Di per sé il brano offre una sorta di Funky la cui mente ci riporta a una versione appesantita degli Aerosmith. Di nuovo grande prova tecnica per i due autori, che poi cambiano tematiche con “Storm In a Glass“. In questo caso  infatti il tema centrale diventa l’eccessiva autocritica, la ricerca di identità. Temi piuttosto “delicati”, eppure presentati attraverso un songwriting molto arioso e catchy, soprattutto nel ritornello. Rimembranze dei Nirvana compaiono invece con “Drifting Island“, la quale ci riporta alle relazioni difficili con il partner, evidenziando in particolar modo la mancanza di reciprocità:

I need to feel you still care, make your thoughts known
I’m done with doing that first!

Il brano vede inoltre la collaborazione della sorella di Floor, Irene Jansen, forse non essenziale, ma che dà una bella carica nel ritornello.

Toni più morbidi e dominanza della chitarra clean connotano invece “Paragon“, la gemella concettuale di “Storm in a Glass“. Il brano non è forse il più appealing dell’album, ma Lofstad confeziona un finale carico di pathos. Molto orecchiabile invece il ritornello di “Let Me Out” che ci offre un Hard Rock più classico nel quale la ragazza sottomessa sembra finalmente riprendere il controllo delle proprie emozioni. E ancora di  rivincita si parla in “Big Boy“, altro intermezzo funkeggiante dove suddetta ragazza diviene consapevole del potere del proprio corpo, con una dovuta precisazione:

So here’s my body, and here’s my big smile
So much for talents
This makes me worthwhile
It’s too bad I also got brains

Pioggia di armonici ferali introducono invece “Timebomb” per poi lasciar posto a strofe in acustico. Il ritornello è una vera iniezione di energia in salsa drammatica, poiché la ragazza adesso si sente in colpa per le proprie pulsioni. Pulsioni a cui forse vanno messe le briglie per esprimere i sentimenti migliori.

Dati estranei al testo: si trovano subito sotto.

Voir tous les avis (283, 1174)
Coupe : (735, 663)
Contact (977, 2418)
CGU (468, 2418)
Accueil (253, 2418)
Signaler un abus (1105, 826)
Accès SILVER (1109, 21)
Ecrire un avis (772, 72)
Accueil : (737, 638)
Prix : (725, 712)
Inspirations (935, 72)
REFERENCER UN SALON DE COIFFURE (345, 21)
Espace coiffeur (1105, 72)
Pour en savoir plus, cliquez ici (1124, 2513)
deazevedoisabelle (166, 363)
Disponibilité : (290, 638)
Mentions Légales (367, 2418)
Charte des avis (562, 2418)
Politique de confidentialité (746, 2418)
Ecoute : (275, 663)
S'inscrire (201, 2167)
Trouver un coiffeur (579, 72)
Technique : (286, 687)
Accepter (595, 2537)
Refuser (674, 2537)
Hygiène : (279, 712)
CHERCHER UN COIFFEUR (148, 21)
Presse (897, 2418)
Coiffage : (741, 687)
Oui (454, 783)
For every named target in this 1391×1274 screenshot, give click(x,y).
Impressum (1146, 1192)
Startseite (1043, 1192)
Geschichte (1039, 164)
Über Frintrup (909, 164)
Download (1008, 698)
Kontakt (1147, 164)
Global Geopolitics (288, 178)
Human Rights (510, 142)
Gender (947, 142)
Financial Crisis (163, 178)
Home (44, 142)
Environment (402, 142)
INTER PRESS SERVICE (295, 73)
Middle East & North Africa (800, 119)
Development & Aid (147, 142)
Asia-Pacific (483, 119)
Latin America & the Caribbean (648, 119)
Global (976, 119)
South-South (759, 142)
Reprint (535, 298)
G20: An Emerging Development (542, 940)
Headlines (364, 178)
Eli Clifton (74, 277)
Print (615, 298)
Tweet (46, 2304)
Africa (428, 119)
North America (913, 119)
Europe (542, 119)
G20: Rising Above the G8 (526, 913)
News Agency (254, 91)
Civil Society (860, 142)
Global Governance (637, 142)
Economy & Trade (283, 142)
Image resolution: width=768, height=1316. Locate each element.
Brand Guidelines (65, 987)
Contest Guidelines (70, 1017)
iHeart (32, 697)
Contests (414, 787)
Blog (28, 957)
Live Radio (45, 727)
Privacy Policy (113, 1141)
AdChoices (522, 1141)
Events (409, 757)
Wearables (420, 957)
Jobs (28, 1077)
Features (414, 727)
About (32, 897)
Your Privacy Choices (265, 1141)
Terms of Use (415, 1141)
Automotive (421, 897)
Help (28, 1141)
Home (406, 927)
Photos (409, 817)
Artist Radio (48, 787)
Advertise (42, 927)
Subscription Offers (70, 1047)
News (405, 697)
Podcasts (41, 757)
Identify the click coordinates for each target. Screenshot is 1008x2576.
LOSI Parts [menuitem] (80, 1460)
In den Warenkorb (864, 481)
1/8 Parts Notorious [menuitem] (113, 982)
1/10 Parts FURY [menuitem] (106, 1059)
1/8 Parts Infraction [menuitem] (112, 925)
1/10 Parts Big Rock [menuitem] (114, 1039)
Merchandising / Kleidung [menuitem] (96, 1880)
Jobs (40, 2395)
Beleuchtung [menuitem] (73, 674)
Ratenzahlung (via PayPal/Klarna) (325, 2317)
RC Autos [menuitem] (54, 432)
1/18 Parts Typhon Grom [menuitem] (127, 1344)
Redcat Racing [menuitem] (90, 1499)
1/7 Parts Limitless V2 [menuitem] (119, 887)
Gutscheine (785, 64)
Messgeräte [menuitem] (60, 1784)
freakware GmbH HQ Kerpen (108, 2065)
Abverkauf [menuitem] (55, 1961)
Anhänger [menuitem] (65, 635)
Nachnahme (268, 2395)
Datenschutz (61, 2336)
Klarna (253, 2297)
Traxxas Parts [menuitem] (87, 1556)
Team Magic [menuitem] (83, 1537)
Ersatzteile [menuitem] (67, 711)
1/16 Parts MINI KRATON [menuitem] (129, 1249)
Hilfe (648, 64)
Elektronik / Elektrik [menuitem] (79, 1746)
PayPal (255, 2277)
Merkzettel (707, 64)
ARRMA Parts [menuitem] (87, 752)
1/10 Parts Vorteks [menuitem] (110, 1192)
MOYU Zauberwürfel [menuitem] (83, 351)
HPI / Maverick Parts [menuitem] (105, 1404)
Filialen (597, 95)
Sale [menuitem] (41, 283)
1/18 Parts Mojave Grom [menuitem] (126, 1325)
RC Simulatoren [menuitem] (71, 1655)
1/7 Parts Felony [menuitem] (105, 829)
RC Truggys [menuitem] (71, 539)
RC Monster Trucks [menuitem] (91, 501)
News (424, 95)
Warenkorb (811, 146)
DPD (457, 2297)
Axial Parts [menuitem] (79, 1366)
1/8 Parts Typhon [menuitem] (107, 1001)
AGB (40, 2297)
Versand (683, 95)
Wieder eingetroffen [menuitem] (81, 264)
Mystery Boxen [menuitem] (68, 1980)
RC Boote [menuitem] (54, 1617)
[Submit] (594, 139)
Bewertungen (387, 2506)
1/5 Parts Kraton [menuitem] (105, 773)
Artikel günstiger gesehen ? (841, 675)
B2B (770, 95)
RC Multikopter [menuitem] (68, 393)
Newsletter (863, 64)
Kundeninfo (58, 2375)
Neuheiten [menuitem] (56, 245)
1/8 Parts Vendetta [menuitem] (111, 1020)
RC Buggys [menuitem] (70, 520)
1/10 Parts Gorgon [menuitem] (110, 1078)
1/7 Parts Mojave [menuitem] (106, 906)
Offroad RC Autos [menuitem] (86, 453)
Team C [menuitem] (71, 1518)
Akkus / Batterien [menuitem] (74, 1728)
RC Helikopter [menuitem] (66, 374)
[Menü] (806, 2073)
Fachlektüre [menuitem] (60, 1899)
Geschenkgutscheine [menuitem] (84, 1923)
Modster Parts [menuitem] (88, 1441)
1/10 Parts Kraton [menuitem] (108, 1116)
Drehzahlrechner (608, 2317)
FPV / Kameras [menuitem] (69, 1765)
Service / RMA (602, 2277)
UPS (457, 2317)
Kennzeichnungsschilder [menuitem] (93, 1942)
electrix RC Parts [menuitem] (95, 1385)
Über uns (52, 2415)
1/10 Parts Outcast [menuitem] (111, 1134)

Di questo parla la tenera “Bridle Passion“, un brevissimo concentrato di emozioni in cui la Floor più dolce di sempre viene sostenuta da un delicatissimo Lofstad all’acustica. Peccato che le passioni in realtà non vengano trattenute affatto e si consumino nell’agitatissima “I Need“. Di nuovo un Hard Rock classico dal ritornello arioso e trascinante. Chiude infine la titletrack “Northward“. Floor opta di nuovo per i timbri più fini in questi sette minuti di pura ricerca di sé: tutte le strade per la realizzazione e la felicità portano a Nord.

Che dire, infine? Il lavoro è certamente ottimo sia sotto l’aspetto dell’esecuzione che della produzione. I suoni sono meravigliosamente calibrati in un amalgama vincente. Floor conquista probabilmente il titolo di Rock Queen surclassando di gran lunga molte icone del passato. Lofstad si dimostra un vero e proprio “plettro d’oro”. Il mio grande rammarico è che ci sia soltanto una killer song. La croce che “compromette” “Northward” è il fatto di non avere molti brani che si fissino nelle orecchie. L’originalità e il coinvolgimento in molti punti viene meno, lasciando incantati per il solo reparto tecnico. Stiamo parlando insomma di un prodotto eccellente che potrebbe guadagnare qualche punto per gli ascoltatori che si trovano nello stato emotivo della Floor compositrice, o per quelli in grado di cantarlo (è un vero spasso N.d.R.). Per il resto, manca un quid capace di appagare fino in fondo l’orecchio.